Sometimes the Docker images you use live in a private Docker registry. For that reason, Testcontainers for Rust gives you the ability to read the Docker configuration and retrieve the authentication for a given registry. Configuration is fetched in the following order:

  1. DOCKER_AUTH_CONFIG environment variable, unmarshalling the string value from its JSON representation and using it as the Docker config.
  2. DOCKER_CONFIG environment variable, as an alternative path to the directory containing Docker config.json file.
  3. else it will load the default Docker config file, which lives in the user’s home, e.g. ~/.docker/config.json.

§Ecosystem

testcontainers is the core crate that provides an API for working with containers in a test environment.
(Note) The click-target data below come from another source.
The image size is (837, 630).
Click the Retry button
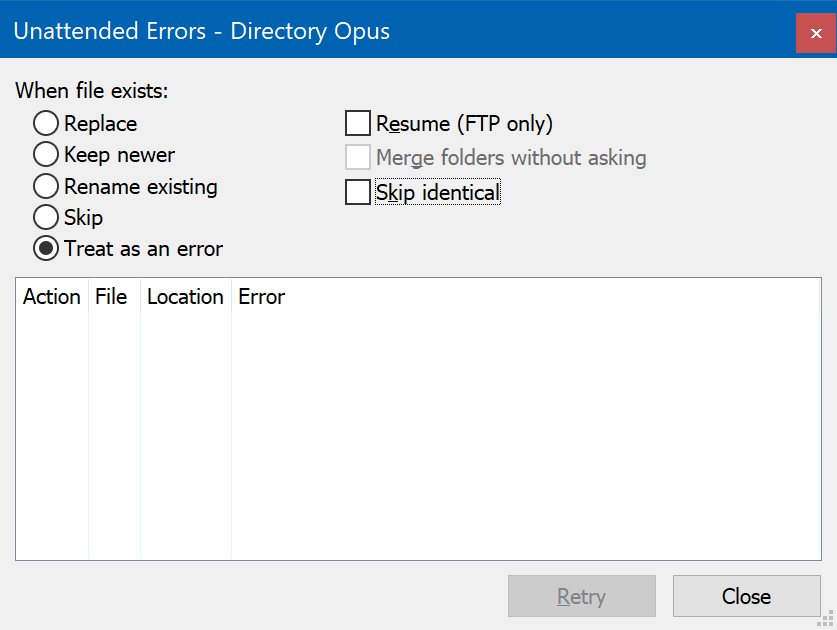(x=582, y=596)
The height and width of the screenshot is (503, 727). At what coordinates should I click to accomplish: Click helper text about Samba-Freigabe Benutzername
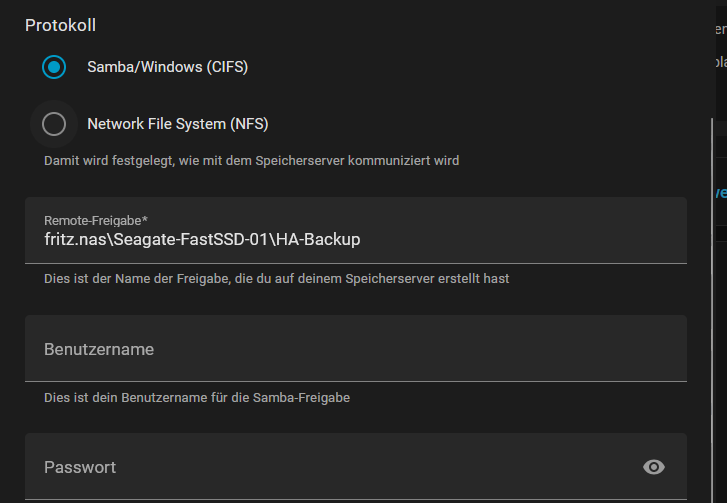197,398
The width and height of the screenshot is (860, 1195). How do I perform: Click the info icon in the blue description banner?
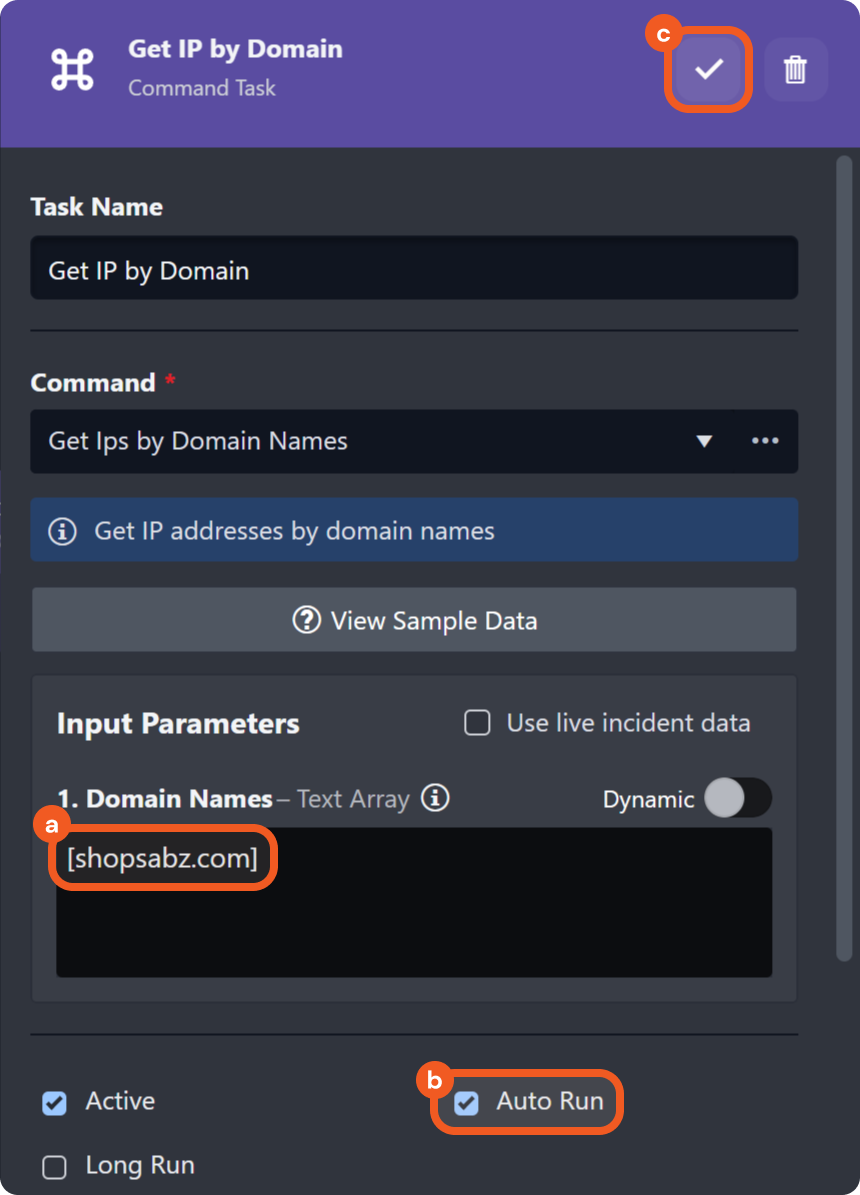point(62,531)
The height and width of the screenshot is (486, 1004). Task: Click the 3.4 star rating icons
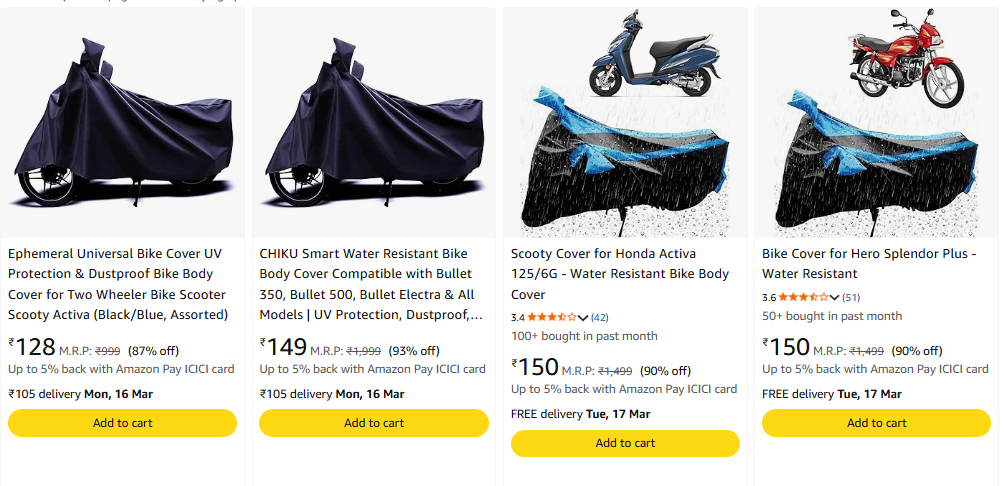pyautogui.click(x=552, y=317)
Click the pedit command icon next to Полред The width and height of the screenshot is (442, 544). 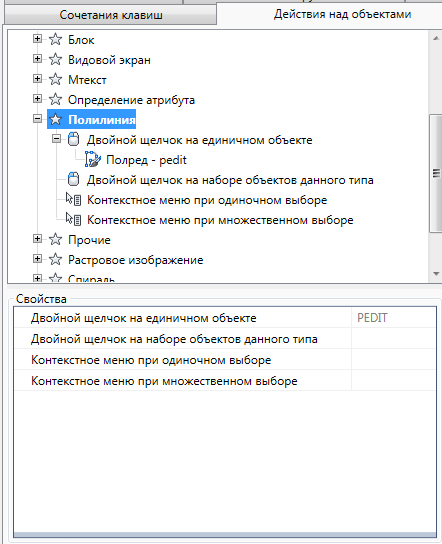(x=93, y=160)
The only image that is provided by the core crate is the GenericImage, which is a simple wrapper around any docker image.

However, it does not provide ready-to-use modules, you can implement your Images using the library directly or use community supported testcontainers-modules.

§Usage in production code

Although nothing inherently prevents testcontainers from being used in production code, the library itself was not designed with that in mind.